1. Animal Instincts
The vampires and vampiric creatures of folklore are a decidedly mixed bag of humans, zombies, animals, and various hybrids and mutants. In many ways, the creatures of lore are more primal in their conception and definitely more animalistic in their hunting and killing of victims than vampires turned from humans. While vampires are often associated with a number of different animals, among them cats, dogs, birds, and various insects, they are most commonly linked to bats and wolves. And while many animals can become vampires, they can also be used to combat vampires. Horses, for example, are used in graveyards because they refuse to step near vampiric graves.
Going Batty
It's no small mystery that the vampire bat is associated with the legendary bloodsucker. As luck would have it, there's a good reason for that. In total, there are three species of vampire bat from the Desmontidae family and Desmondus genus: the common Desmodus rufus, the Desmodus rotundus, and Diphylla ecaudata. Primarily found in areas of Central and South America and a few areas of the southern United States, the vampire bat is small in size but bears a particularly frightening appearance that lends to its feeding habits, including an erect stance, large eyes, teeth that are incredibly sharp, and a lower lip possessing a cleft. As mentioned earlier, it is indeed a blood drinker with tactics similar to that of a vampire in that it feeds at ground level and attempts to hypnotize its prey before glomming itself to a vein and lapping up blood with its long tongue. With saliva containing an anticoagulant, the bat is able to keep blood flowing until it's sated. Like vampires, they must maintain blood intake or face rapid deterioration.
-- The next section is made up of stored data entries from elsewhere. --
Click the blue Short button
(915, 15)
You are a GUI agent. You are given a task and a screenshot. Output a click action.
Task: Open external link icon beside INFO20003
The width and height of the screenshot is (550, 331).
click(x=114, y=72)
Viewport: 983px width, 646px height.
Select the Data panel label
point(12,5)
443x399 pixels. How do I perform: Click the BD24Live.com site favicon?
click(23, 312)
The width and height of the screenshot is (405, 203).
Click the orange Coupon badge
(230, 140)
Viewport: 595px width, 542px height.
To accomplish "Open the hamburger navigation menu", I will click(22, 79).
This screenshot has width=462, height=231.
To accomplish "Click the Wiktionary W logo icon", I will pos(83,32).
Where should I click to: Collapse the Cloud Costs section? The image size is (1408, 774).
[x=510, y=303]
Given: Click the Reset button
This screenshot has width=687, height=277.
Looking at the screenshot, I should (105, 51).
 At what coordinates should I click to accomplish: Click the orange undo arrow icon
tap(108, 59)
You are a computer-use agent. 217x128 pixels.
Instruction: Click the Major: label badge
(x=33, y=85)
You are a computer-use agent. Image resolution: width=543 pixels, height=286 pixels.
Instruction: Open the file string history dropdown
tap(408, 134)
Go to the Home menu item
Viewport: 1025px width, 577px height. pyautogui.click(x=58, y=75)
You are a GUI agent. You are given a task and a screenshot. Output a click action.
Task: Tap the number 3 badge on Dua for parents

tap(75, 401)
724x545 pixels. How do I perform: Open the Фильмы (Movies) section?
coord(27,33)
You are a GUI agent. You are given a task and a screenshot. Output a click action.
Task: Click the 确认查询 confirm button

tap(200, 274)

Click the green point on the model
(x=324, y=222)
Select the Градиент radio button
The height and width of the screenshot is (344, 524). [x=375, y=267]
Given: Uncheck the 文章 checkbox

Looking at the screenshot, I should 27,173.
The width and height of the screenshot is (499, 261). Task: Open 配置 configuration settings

The bat has appeared in legend and lore for centuries but didn't become famous until Bram Stoker brought it to the forefront. Stoker made free use of the bat in Dracula, as it appeared at the windows of Renfield, Lucy, and the Harkers. Subsequently appearing in Bela Lugosi's Dracula (in what many still dub the “yo-yo bat” for its jerky movements), it quickly became one of the most definitive icons of the vampire.
Hungry Like the Wolf
In Chapter Two of Dracula, when Jonathan Harker sits with the Count after his arrival at Castle Dracula, there is, in the background, the sound of wolves howling. It's at that point the black demon utters arguably the most famous line of the novel: “Listen to them, the children of the night. What music they make!” By all accounts, it's a chilling statement, one that over the decades has been repeated many times with varying alterations. Dracula's almost gleeful acknowledgment of the wolves is a devilish way of paying homage to folkloric beasts while also hinting at his ability to become a wolf himself.
One possible explanation for individuals allegedly becoming werewolves is the fungus ergot, which most commonly pollutes rye, barley, and wheat crops. During Medieval times these were the grains typically used in bread. One of the common byproducts of ergot is that it can cause convulsions, psychosis, and hallucinations. Experts have speculated that contaminated bread is a possible explanation for lycan-thropy and even the hysteria of the Salem witch trials.
Like witches, vampires and lycanthropes, or werewolves, have also been connected throughout lore, fiction, and certainly in film, largely as a result of their ability to shape shift, their predatory urges, and their quest for survival. They are, after all, hunted beasts. The Slavic interpretation of the vampiric Greek vrykolakas is that of a wolf (see Chapter 2). Throughout history there have also been many documented accounts of werewolves, though there have been equal accounts analyzing the causes of alleged lycanthropy affecting humans. Suffice to say that the most prevalent human/wolf hybrids have been those featured in circuses and freakshows and are in general overly hairy humans.